In Quiroga, the issue concerned whether a contingent fee arrangement entered between a homeowner and his attorney was valid where it sought to divest the homeowner of homestead-protected insurance proceeds secured by his attorney.[viii] In affirming the trial court, the Third District held that because the homeowner “did not, and as a matter of public policy, cannot through an unsecured agreement such as a contingent fee agreement in this case, enter into an enforceable contract to divest himself from the exemptions afforded him through Article X, section 4(a),” the contingency fee agreement was unenforceable.[ix]
Consequently, homeowners insurers have begun successfully relying on Quiroga to argue that an AOB is invalid to the extent it seeks to divest the homeowners of constitutionally protected insurance proceeds through an unsecured agreement. Specifically, in the matter of One Call Property Services, Inc. a/a/o Carl & June Schlanger v. St. Johns Ins. Co. the Circuit Court of the Nineteenth Judicial District in Martin County, Florida recently granted summary judgment in favor of an insurer based on Quiroga, and expressly held that that the AOB was invalid was it was an unsecured agreement.[x]
In Schlanger, the Plaintiff, a water remediation company, filed suit against St. Johns Insurance Company for breach of contract.[xi] As is typical in these situations, the insureds discovered water damage to their property and called Plaintiff to perform mitigation services. Plaintiff presented the AOB to the insureds for execution, which sought the assignment of all insurance rights, benefits, proceeds, and causes of action to the Plaintiff. The AOB was signed only by Carl Schlanger. The claim was ultimately denied following an inspection by an engineer. Following the claim denial, Plaintiff filed suit against the insurer based on the AOB. The trial court granted summary judgment in favor of the insurer, finding that the AOB impermissibly sought to divest the homeowners of constitutionally protected proceeds, and therefore, the AOB was invalid.[xii] The trial court held that this was particularly true where the AOB was not also executed by June Schlanger. Therefore, the trial court found that the AOB was invalid and void as a matter of law, such that the Plaintiff lacked standing to file suit.[xiii]

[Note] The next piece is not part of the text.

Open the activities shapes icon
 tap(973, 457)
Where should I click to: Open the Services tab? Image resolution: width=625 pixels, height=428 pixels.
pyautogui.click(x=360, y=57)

Plaintiff appealed the trial court decision, and on December 15, 2015, the Fourth District Court of Appeal will hear oral arguments in this matter. This case is important because it could invalidate AOBs seeking the transfer of homeowners insurance policies, benefits, and proceeds on constitutional grounds. If the Fourth District affirms the trial court, then the effect of this decision may be profound, far-reaching, and potentially applicable in thousands of pending cases throughout South Florida and the rest of the state.
[i] McClure v. Century Estates, 120 So. 4 (Fla. 1928).
[ii] Osborne v. Dumolin, 55 So. 3d 577 (2011); Hutchinson Shoe Co. v. Turner, 100 Fla. 1120, 130 So. 623, 624 (1930) (citing Baker v. State, 17 Fla. 406, 408-09 (Fla. 1879).
[iii] Chames v. DeMayo, 972 So. 2d 850 (Fla. 2007).
[iv] Chames 972 So. 2d at 853.
[v] Id. at 852 (internal citations omitted).
[vi] Id. at 860.
[vii] Orange Brevard Plumbing & Heating Co. v. La Croix, 137 So. 2d 201, 203-304 (Fla. 1962); Cutler v. Cutler, 994 So. 2d 341, 343 (Fla. 3d DCA 2008).
[viii] Quiroga v. Citizens Prop. In. Co., 34 So. 3d 101, 102 (Fla. 3d DCA 2010).
[x] One Call Property Services, Inc. a/a/o Carl & June Schlanger v. St. Johns Ins. Co., 2014 WL 7496474 (2014).